*Provided passage:*
========================================

In their research, M. Manonmani and S. Balakrishnan utilized the density-based feature-selection (DFS) method as a filtering approach to rank the features of a dataset. The DFS results were then passed to an envelopment-based optimization technique called the Improved Teacher–Learner-Based Optimization (ITLBO) algorithm to find the optimal feature set containing the most important features for high-accuracy prediction. The results of the ensemble feature-selection method were evaluated using the support vector machine (SVM), gradient boosting (GB), and convolutional neural network (CNN) classification algorithms. SVM achieved a high classification accuracy of 93%, GB achieved a high classification accuracy of 97%, and CNN achieved a high classification accuracy of 97.75% for the derived optimal feature set. The proposed work achieved a feature reduction of 62.5% for the eight features selected using the SVM and CNN classification algorithms and 66.6% for the nine features selected using the GB classification algorithm [5].
A. Hashemi, M. B. Dowlatshahi, and H. Nezamabadi modeled joint feature selection as a multi-criteria decision-making process (MCDM) for 10 real datasets with varying numbers of features. They utilized the VIKOR method to rank the features based on the evaluation of several feature-selection methods as different decision criteria. The proposed method first obtains a decision matrix by ranking each feature according to different ranking criteria. Next, a score is assigned to each feature. Finally, the output is a ranking vector of features from which the user can select the desired number of features. The results of their approach demonstrate its superiority over other similar methods in terms of accuracy, F-score, and algorithm runtime. Their approach also performs quickly and efficiently [6].
N. Hoque et al. presented a method called ensemble feature selection using mutual information (EFS-MI), which combines the subsets of the results of different feature-selection methods, including Info Gain, Gain Ratio, ReliefF, Chi-squared, and symmetric uncertainty, to obtain the optimal subset of features [7].
A.S. Sumant and D. Patil processed high-dimensional datasets (HDD) using multi-step methods, specifically, Chi-squared integrated with RReliefF (ChS-R) and symmetric uncertainty integrated with RReliefF. The results were then validated using the random forest (RF), k-nearest neighbor (KNN), and SVM classifiers. The proposed ChS-R system achieved an accuracy improvement of 13.28%, whereas SU-R achieved an accuracy improvement of 9.47% [8].
Chih-Fong Tsai and Ya-Ting Sung described several feature-selection methods in their research, including principal component analysis (PCA), genetic algorithm (GA), and C4.5 decision tree, specifically for high-dimensional, low-sample-size (HDLSS) data. They also explored nine parallel and nine row-combinatorial approaches to the results, including union and intersection. Their test results indicate that the row-based ensemble feature-selection approach is particularly suitable for processing very high-dimensional datasets [9].
In their study, J. Wang et al. used the UCI machine learning dataset to propose an SA-EFS based on sort aggregation. The feature-selection methods employed included Chi-squared, maximum information coefficient, and XGBoost. The performance of the method was evaluated using the KNN, random forest, and XGBoost classifiers [10].

========================================

*Dataset content:*
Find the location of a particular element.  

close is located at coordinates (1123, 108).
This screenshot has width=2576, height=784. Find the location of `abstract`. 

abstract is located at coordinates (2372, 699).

========================================

*Actions to take:*
A - In the feature-selection passage, what classification accuracy did CNN achieve for the derived optimal feature set?
B - Carry on the feature-selection passage from the point where it ends.
The material that comes after the passage on feature selection stands apart from it.

*Set of answers:*
A - 97.75%

B -
3. Methodology

The following section presents the feature-selection methods utilized in this study. Subsequently, the results obtained are utilized to rank the characteristics using the ensemble feature-selection method, whereby the weighted average of the method’s results is calculated.

3.1. Feature-Selection Methods

The process of selecting features involves identifying the most relevant attributes that can be effectively used for classification or prediction [11,12,13]. This contributes to reducing the dimensionality of the problem and therefore reduces resource requirements such as storage and computation. Additionally, it can improve the performance of machine learning algorithms [14] by enabling faster training, reducing overfitting, and sometimes leading to better prediction power. The following subsections provide a brief description of the feature-selection methods used.

3.1.1. Information Gain

One of the most commonly used univariate methods for evaluating attributes is the Information Gain (IG) filter. It assesses features based on the information gained and examines each feature individually. The Information Gain filter employs a symmetrical measure. It sorts all features in a methodical manner and necessitates the establishment of a threshold for selecting a specific number of features based on the obtained order. A drawback of the Information Gain criterion is that it tends to favor features with more values, even when they do not provide more informative data [15].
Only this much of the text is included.